Problem to solve
Give the data again exactly as written, without any of its pictures.

═════ Record set

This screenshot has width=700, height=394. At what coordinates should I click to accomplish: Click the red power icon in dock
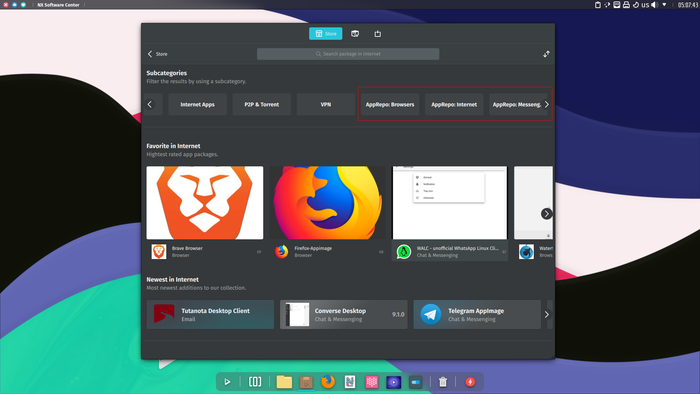470,382
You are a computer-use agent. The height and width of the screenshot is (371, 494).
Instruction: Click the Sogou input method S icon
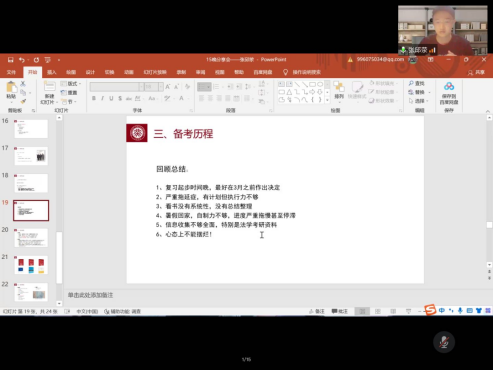pos(430,310)
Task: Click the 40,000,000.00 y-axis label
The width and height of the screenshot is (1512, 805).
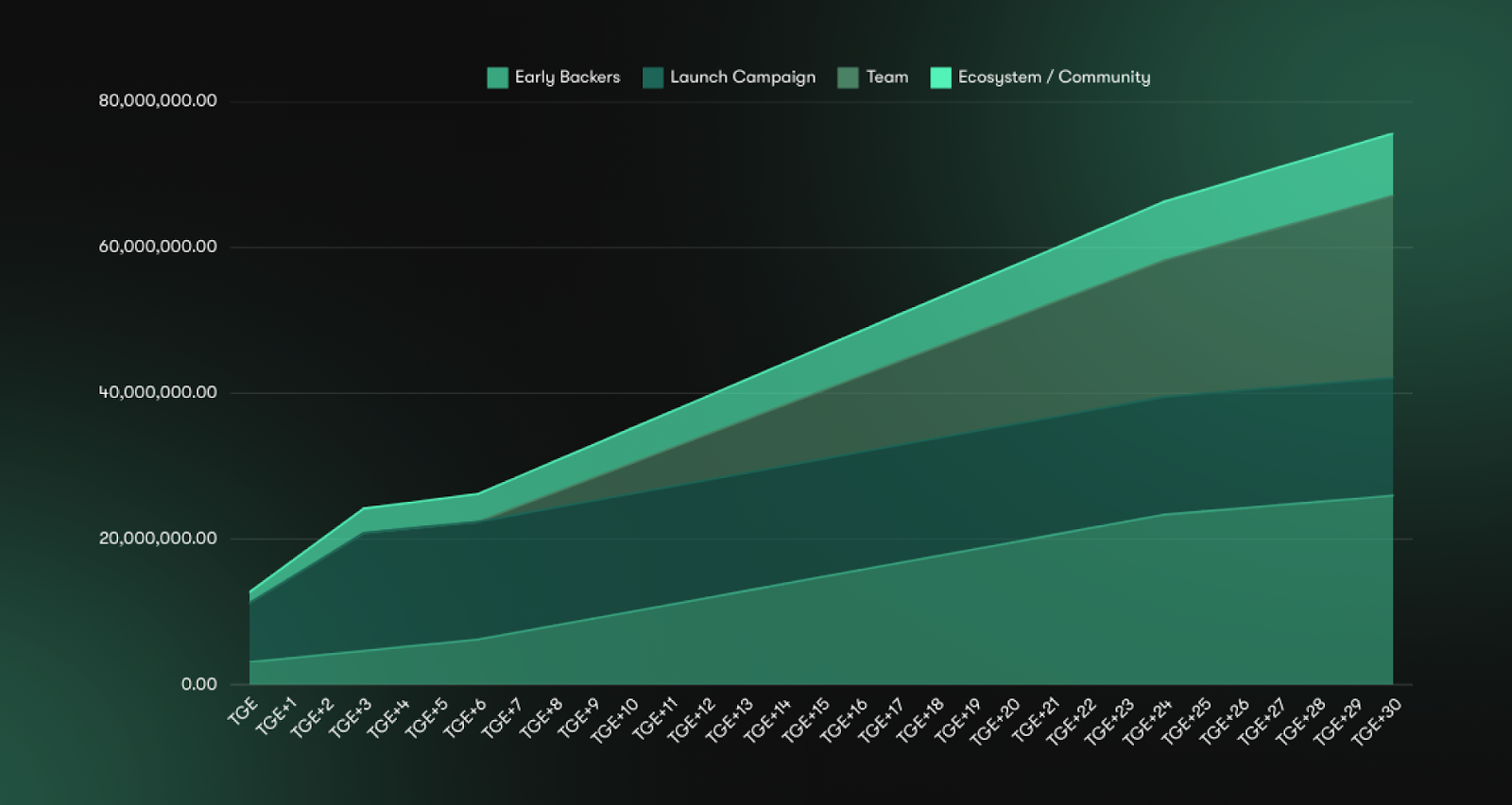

══════════

Exercise output
This screenshot has width=700, height=394. At what coordinates should I click to accomplish: Click the red power icon in dock
470,382
You are a computer-use agent. The height and width of the screenshot is (371, 494).
Instruction: Click the Sogou input method S icon
pos(430,310)
Task: Click the 40,000,000.00 y-axis label
The width and height of the screenshot is (1512, 805).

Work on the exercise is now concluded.